Sendedatum: 29.03.2019 14:40 Uhr

Ein Schrank gegen Lebensmittelverschwendung

In dem grünen Schrank mitten in Lübeck ist Platz für Lebensmittel, die nicht mehr verbraucht werden, aber noch zu schade für die Mülltonne sind.

Mitten in Lübeck, an der Kreuzung St.-Jürgen-Ring und Kronsforder Allee steht seit Ende März ein grüner Schrank. Der Schriftzug "foodsharing fairteiler" ziert ihn, ebenso wie aufgemaltes Gemüse. In seinem Inneren ist Platz für Lebensmittel. Die Idee dahinter: Lebensmittel, die man selbst nicht mehr verbraucht, anderen unkompliziert zugänglich machen.
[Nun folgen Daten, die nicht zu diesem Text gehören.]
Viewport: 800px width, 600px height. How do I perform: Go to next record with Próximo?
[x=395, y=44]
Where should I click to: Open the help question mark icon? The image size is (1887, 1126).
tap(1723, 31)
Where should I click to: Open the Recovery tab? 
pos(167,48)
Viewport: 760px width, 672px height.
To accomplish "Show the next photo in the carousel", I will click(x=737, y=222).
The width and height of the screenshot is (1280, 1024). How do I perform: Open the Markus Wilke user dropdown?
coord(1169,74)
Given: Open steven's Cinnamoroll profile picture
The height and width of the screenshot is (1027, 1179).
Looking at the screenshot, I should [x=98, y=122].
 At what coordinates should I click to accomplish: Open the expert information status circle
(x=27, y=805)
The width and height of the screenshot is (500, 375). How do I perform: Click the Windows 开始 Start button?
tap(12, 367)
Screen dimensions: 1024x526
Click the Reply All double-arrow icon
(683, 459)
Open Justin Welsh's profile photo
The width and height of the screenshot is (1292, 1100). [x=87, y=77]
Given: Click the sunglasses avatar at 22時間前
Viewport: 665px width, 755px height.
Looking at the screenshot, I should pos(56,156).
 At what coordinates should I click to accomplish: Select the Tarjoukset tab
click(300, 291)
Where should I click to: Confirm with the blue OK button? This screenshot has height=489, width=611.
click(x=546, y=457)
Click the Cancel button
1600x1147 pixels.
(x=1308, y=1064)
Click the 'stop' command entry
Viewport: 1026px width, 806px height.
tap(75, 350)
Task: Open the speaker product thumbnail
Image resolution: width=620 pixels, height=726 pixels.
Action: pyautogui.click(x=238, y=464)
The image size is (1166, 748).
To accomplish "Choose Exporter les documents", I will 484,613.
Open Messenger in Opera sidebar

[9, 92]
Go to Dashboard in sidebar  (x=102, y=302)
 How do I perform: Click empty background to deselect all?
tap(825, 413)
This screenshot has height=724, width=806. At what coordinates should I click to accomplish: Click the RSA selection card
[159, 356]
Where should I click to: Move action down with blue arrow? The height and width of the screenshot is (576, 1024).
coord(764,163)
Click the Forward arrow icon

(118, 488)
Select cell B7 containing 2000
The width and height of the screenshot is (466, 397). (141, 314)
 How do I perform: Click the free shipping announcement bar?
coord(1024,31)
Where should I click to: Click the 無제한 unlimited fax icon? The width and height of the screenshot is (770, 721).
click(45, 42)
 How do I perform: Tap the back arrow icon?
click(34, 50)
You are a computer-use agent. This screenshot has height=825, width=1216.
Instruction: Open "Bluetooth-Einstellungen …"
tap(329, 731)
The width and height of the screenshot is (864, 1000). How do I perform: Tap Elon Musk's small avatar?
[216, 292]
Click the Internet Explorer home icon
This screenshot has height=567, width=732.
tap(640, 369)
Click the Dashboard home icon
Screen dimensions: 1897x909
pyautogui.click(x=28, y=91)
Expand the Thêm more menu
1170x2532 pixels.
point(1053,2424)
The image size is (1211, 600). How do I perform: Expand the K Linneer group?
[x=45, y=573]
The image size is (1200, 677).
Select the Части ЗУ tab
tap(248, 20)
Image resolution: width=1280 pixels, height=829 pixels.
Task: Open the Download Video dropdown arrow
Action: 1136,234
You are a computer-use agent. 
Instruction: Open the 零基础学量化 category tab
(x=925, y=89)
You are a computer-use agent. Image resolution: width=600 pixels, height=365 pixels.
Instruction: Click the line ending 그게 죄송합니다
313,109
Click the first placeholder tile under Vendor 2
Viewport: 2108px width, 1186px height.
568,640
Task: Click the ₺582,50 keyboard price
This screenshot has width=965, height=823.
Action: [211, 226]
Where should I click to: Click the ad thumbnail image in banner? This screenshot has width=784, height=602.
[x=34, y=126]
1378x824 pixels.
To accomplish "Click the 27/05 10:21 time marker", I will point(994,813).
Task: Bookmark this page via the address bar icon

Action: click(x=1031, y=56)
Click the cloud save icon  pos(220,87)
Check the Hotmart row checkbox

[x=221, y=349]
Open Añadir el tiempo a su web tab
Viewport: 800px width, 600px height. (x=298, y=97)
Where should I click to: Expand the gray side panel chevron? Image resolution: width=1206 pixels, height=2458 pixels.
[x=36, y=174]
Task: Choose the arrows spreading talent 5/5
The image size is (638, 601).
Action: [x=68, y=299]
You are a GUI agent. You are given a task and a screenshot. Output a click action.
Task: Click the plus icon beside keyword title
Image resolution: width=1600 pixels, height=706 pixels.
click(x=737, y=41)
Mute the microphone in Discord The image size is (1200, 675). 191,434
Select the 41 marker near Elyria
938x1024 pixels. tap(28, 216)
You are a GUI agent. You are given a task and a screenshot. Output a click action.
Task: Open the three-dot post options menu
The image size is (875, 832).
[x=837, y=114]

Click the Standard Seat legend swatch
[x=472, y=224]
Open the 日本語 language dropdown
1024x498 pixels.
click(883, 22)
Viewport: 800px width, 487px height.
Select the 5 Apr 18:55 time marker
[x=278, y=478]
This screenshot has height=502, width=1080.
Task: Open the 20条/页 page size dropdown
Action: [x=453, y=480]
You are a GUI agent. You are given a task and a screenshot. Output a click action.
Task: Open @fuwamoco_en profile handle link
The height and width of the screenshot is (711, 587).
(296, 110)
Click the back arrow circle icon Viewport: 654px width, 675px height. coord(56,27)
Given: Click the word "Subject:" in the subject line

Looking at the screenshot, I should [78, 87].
Die geschenkten Kekse, die einem eigentlich gar nicht schmecken, das Gemüse, das man vor dem Urlaub nicht mehr verbrauchen kann oder das überschüssige Obst aus dem eigenen Garten - ein anderer freut sich sicher noch darüber. Das Konzept ist nicht neu, in vielen Städten gibt es solche Foodsharing-Schränke bereits. Die Studentin Nele Herbst fand die Idee gut und brachte sie in die Hansestadt.

Nicht alles darf rein

Doch natürlich gibt es auch bei einem öffentlichen Schrank Regeln, was rein darf und was nicht. Lebensmittel, die gekühlt gelagert werden müssen, dürfen zum Beispiel hier nicht abgelegt werden, Backwaren und Alkohol ebenfalls nicht. "Dann ist es auch wichtig, dass es Sachen sind, die man selber noch essen würde. Das Mindesthaltbarkeitsdatum darf abgelaufen sein, aber die Sachen müssen noch verpackt sein", erklärt Herbst. Der Schrank ist immer geöffnet und die Resonanz bisher durchweg positiv. Lebensmittel, die die Studentin selbst hineingelegt hat, haben bisher immer einen Abnehmer gefunden. "Ich freu' mich total, dass es so vielen Leuten gefällt. Ich denke, das funktioniert schon", resümiert Herbst. Sie hofft sogar, dass der Schrank so gut ankommt, dass noch viel mehr grüne Schränke in Schleswig-Holstein dazu kommen werden.